I am thirty-three, and have been going to carnival for seven years, and still do not fully know what it means to look like myself. But every year that I go, I learn a little more: looking anew at my own self, and, more usefully, at the transformed selfhood of others. There are people with whom I do not share a common language, whom I have known for seven years only through dancing together in costume. I feel like I have come to know those people reasonably well.
But thirdly, I love carnival because it exactly the kind of ritual a person who spends her life wrestling with questions of beauty and faith, magic and enchantment, the lure of Fat Tuesday and the penitential truth of Lent, might find herself drawn to, and conflicted about: how much does beauty matter to goodness; how much does knowing our true selves matter to the question of who we really are? (I did, after all, write a novel inspired directly by my time at carnival, about these exact questions.)
I love carnival because it is in Venice; I love it because it ends on Ash Wednesday; I love it because it is part of the tapestry of a liturgical world I already understand, in which the pleasures of the earthly world and the ecstasy of the heavenly one exist in uneasy relation; in which our striving for beauty and selfhood and community and ecstasy, in which our moments of possibility or even (sometimes, tantalizingly, when a night is really good) actualized possibility must give way, not to the real world, as such (for a secret about carnival is that it is in fact part of the real world; it is ordinary time) but to the shadow sides of reality: mortality, penitence, hangovers, death.

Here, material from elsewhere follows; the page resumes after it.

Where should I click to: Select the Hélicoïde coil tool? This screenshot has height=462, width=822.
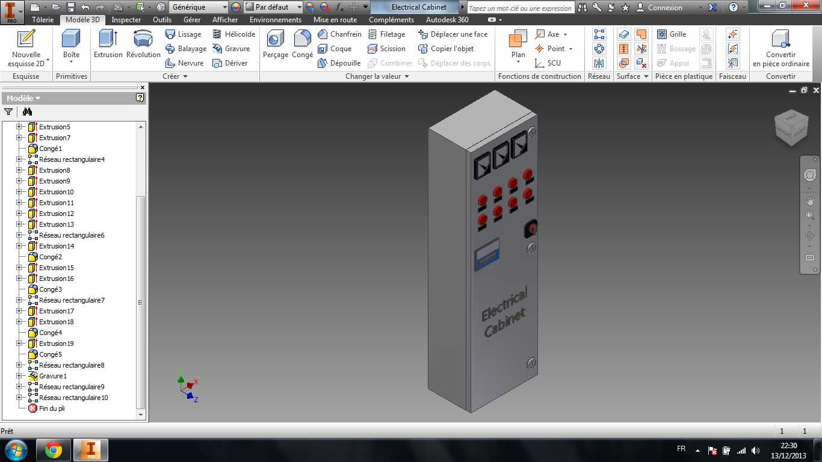[x=233, y=34]
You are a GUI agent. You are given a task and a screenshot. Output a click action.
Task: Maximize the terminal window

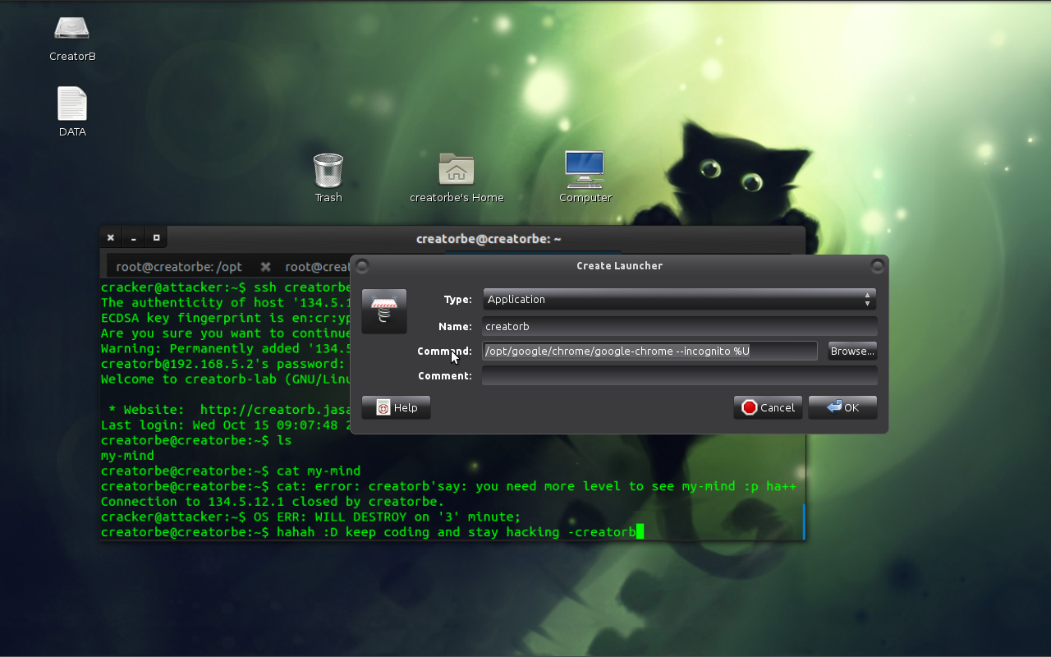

Carnival points to Lent, which points to Easter. It is a foretaste of something worth wanting: a glimpse of the best flesh can offer, which as long as flesh is mortal will be unconsummated.
But it is a glimpse, nevertheless, of the best of what life can be, which, palazzos and canals aside, is relatively simple: nights spent with friends, creating art for one another, co-creating nights as a kind of offering of our selves, in a place where it is not only possible but desirable to walk home alone at five o’clock in the morning. It is a glimpse not of how things can always be, or could in a fallen world always be, but how, eschatologically-speaking, they might always be: a life where everything we do is given up to sustaining ourselves, and one another, in a world where everything exists in abundance, and where at last we know ourselves, and one another: not through a mask darkly, but face to face.
This is not a call for more people to drink prosecco before the start of Lent. But it is a call, perhaps, for more, and more regular, gathering of like-minded individuals, of varying hobbies, in Venice or Rio or New York or anywhere, really, to do something that requires a great deal of time and attention, with people we know or do not know but might come to know, to create worlds, for a night or two or seven, that are not frenetic escapes from the real world, but reflections of what the real world maybe, one day, could be.